■ Your objective ■
According to the entry on the 1937 film You Only Live Once, how much was cut from the original version, and why?

----- Quoted passage -----

- Directed by: Fritz Lang
- Screenplay by: Gene Towne; Charles Graham Baker;
- Produced by: Walter Wanger
- Starring: Sylvia Sidney; Henry Fonda; Barton MacLane; Jean Dixon; William Gargan; Chic Sale;
- Cinematography: Leon Shamroy
- Edited by: Daniel Mandell
- Music by: Alfred Newman
- Production companies: Walter Wanger Productions, Inc.
- Distributed by: United Artists
- Release date: January 29, 1937;
- Running time: 85–86 minutes
- Country: United States
- Language: English
- Budget: $628,138
- Box office: $589,503

= You Only Live Once (1937 film) =

1937 film by Fritz Lang

You Only Live Once is a 1937 American crime drama film directed by Fritz Lang and starring Sylvia Sidney and Henry Fonda. Considered a precursor film noir, it was the second film directed by Lang in the United States. At least 15 minutes were trimmed from the original 100-minute version of the film due to its then unprecedented violence. Despite this, the film is widely considered an early film noir classic. It is also known for being one of the first box-office bombs.

----- Source material -----

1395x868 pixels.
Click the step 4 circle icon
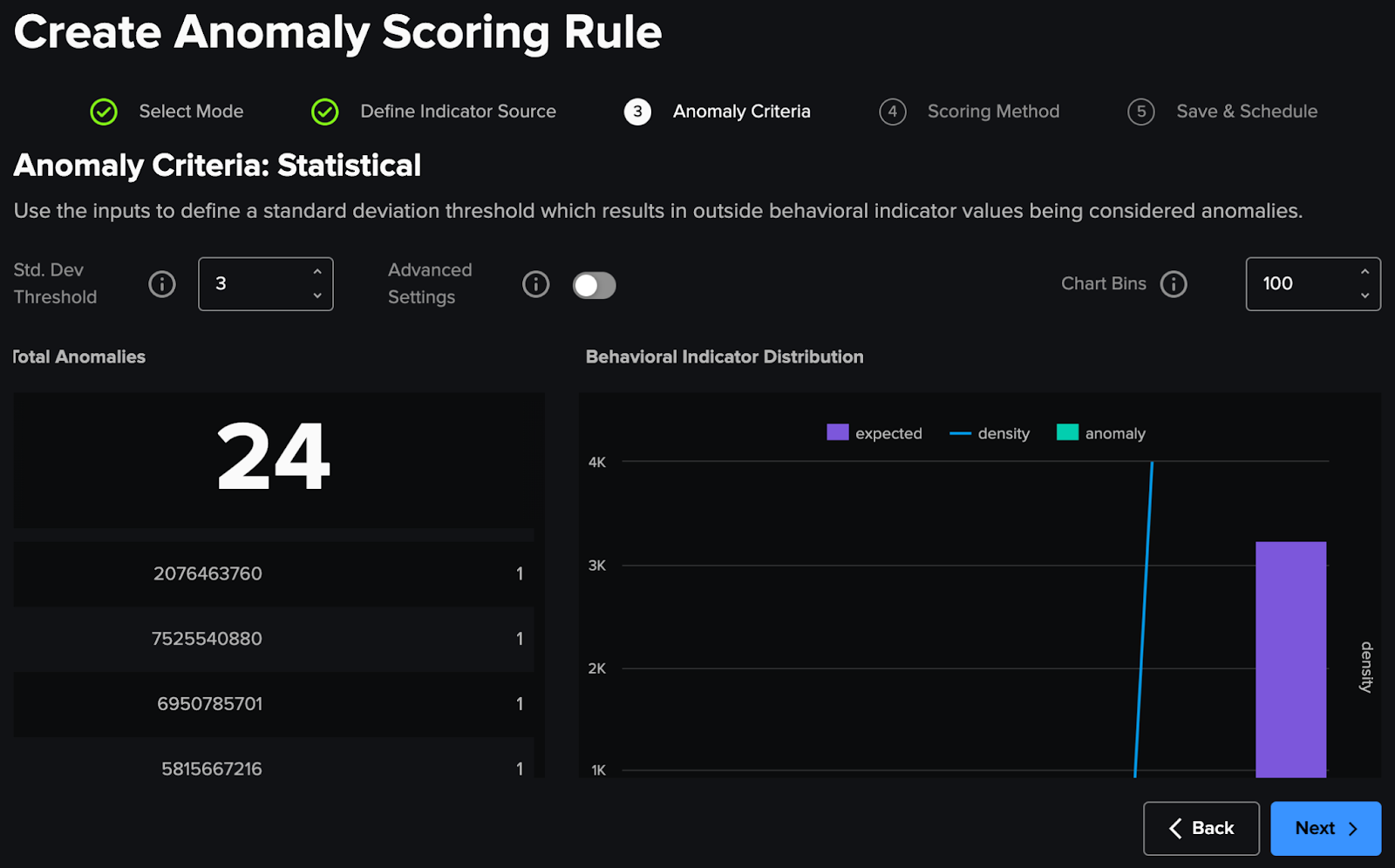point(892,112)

-----
----- Source material -----

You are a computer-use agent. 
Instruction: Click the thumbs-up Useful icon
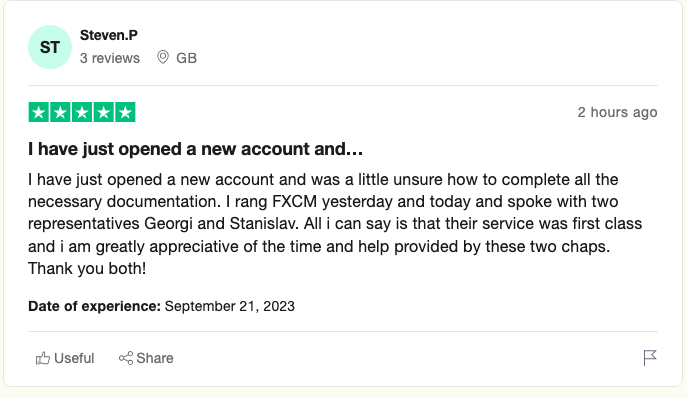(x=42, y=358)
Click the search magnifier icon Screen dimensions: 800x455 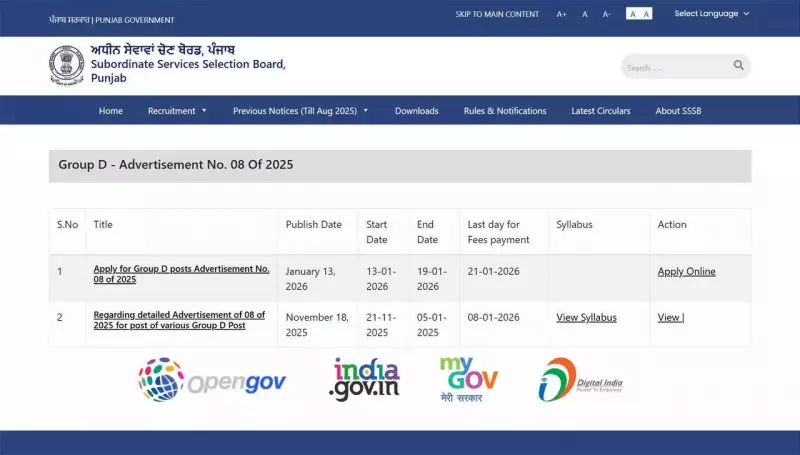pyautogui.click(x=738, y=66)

-----

■ Solution for this task ■
At least 15 minutes were trimmed from the original 100-minute version because of its then unprecedented violence.